L'opposizione, così, non sembra più rispondere alla tradizionale alternativa politica, fra Sinistra e Destra, ma segue altre linee di demarcazione. Per prima, la frattura anti-europea, che, non a caso, accomuna il M5s e gli attori politici lepenisti: la Lega, ma anche i Fratelli d'Italia. Beppe Grillo, non a caso, nel corso della manifestazione del M5s al Circo Massimo, ha annunciato un referendum per uscire dall'euro.

L'opposizione si presenta, in questo modo, come un'alternativa "di sistema". In nome di un diverso modello di democrazia: "diretta" invece che "rappresentativa". E per questo anti-parlamentare - pur agendo dentro al Parlamento.
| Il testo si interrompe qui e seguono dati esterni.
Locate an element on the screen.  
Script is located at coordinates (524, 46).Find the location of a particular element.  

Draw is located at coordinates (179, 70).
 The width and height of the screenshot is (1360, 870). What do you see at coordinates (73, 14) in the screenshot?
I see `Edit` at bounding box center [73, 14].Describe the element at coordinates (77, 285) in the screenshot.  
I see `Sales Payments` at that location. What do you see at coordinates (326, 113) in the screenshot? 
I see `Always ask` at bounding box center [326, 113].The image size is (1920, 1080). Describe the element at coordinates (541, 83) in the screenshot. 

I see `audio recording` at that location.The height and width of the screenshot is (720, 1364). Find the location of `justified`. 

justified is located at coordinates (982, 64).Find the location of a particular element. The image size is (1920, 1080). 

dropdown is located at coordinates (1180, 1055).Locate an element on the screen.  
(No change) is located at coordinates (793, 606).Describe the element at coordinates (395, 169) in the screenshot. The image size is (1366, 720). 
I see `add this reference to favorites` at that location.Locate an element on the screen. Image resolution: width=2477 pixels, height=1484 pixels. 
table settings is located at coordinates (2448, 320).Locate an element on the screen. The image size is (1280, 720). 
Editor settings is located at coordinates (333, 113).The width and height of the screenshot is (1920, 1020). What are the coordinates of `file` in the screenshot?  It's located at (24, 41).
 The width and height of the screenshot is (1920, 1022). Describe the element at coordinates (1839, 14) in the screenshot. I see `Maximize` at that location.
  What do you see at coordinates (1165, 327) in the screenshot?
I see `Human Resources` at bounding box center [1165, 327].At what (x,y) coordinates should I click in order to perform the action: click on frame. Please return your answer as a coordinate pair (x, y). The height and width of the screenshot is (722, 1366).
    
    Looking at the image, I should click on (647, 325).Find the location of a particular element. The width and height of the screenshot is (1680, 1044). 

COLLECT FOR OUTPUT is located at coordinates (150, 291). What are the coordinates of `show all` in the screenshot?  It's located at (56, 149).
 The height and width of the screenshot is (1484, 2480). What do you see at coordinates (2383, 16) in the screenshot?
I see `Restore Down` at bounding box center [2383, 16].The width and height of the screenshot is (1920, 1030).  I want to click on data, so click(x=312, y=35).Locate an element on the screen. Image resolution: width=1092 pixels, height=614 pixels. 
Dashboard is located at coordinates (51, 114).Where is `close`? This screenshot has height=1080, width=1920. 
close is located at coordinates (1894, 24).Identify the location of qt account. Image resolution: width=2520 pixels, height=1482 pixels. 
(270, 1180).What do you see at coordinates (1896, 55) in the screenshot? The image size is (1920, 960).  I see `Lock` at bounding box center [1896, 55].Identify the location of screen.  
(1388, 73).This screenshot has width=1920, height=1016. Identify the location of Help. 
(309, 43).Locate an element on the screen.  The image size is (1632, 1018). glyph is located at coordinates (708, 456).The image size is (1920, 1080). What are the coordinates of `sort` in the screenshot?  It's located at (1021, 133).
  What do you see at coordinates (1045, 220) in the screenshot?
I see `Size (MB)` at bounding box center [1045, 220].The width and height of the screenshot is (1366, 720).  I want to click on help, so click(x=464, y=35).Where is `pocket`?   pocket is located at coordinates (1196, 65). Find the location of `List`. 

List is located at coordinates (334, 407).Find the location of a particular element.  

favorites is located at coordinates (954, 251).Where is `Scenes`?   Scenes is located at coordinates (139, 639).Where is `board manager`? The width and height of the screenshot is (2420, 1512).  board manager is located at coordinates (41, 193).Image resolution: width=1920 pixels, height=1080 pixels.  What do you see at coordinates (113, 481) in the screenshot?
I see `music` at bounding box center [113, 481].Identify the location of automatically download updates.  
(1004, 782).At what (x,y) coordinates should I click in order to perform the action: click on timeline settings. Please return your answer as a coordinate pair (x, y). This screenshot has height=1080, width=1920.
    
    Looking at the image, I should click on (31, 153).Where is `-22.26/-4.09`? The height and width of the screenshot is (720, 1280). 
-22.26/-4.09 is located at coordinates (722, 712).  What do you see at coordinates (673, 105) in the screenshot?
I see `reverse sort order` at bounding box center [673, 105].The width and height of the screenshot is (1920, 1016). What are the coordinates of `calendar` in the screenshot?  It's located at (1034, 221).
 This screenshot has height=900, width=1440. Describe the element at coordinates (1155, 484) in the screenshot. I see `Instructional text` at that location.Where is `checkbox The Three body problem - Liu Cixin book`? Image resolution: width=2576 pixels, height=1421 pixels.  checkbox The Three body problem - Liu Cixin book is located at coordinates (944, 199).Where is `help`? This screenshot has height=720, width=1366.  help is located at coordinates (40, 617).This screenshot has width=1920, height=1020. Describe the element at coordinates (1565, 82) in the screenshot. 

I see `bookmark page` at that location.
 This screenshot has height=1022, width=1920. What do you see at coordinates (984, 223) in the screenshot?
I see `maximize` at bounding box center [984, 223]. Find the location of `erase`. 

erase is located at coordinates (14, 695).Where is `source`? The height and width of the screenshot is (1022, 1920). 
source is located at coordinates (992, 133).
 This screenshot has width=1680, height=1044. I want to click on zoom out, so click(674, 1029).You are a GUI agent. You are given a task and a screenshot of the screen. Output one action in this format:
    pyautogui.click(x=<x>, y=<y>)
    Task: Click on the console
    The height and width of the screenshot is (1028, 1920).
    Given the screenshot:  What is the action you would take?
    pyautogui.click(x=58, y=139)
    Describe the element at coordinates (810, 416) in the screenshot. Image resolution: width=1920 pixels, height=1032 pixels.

In nome di un diverso progetto geopolitico. Fuori dall'Europa. Anzitutto: dall'euro e dalla UE. Per questo, però, oggi Renzi appare senza alternativa. E può dedicarsi alla costruzione di un post-partito, dove l'identità personale si sostituisce alla tradizione e all'organizzazione del partito. Il PdR, per questo, appare un "partito di elettori", in grado di superare i confini territoriali e ideologici del passato. Così, guadagnato voti perdendo iscritti, in modo quasi speculare. Ma, allo stesso modo e per la stessa ragione, gli è difficile esercitare un controllo sui propri elettori. O, almeno, costruire un legame stabile con essi. Privi di fede, patria e comunità. Rischiano di diventare un popolo di apolidi. Scettici. Senza fissa dimora.